[Start of Attachment]

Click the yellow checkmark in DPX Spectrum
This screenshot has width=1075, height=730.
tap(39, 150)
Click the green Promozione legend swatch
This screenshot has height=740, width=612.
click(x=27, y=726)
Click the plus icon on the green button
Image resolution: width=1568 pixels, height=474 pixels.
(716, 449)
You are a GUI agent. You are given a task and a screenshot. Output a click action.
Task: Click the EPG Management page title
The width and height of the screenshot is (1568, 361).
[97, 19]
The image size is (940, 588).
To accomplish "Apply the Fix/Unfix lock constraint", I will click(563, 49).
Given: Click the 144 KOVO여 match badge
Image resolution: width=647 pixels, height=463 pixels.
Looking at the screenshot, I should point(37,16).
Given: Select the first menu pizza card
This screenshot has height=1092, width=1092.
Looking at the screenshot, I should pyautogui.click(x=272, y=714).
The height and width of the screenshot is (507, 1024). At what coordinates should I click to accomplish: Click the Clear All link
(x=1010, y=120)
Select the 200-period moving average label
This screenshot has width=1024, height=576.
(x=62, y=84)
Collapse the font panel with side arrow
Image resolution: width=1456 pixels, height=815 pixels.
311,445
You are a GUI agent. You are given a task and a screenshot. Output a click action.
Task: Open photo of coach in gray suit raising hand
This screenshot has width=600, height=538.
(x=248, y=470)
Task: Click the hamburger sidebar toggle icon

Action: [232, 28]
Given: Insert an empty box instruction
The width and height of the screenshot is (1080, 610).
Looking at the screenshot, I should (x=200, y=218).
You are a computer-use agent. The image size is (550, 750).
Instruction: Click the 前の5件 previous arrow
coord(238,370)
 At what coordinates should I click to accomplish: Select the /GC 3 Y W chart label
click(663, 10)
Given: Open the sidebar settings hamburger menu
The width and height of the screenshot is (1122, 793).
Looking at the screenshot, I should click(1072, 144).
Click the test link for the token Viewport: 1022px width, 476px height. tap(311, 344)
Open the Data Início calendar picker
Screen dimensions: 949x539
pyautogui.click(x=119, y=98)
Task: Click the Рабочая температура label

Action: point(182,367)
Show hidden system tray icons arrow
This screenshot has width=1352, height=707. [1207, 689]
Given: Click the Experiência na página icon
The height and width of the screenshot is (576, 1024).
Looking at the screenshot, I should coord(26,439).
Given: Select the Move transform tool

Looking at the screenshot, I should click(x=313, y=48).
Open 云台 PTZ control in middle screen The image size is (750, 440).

[End of Attachment]

__DIRECTIONS__:
Reproduce the lines above, beginning at the line with "At what coordinates should I click to accomplish: Select" and stopping after the line with "Given: Click the Experiência na página icon", exactly as they are.

__SOLUTION TO THIS EXERCISE__:
 At what coordinates should I click to accomplish: Select the /GC 3 Y W chart label
click(663, 10)
Given: Open the sidebar settings hamburger menu
The width and height of the screenshot is (1122, 793).
Looking at the screenshot, I should click(1072, 144).
Click the test link for the token Viewport: 1022px width, 476px height. tap(311, 344)
Open the Data Início calendar picker
Screen dimensions: 949x539
pyautogui.click(x=119, y=98)
Task: Click the Рабочая температура label

Action: point(182,367)
Show hidden system tray icons arrow
This screenshot has width=1352, height=707. [1207, 689]
Given: Click the Experiência na página icon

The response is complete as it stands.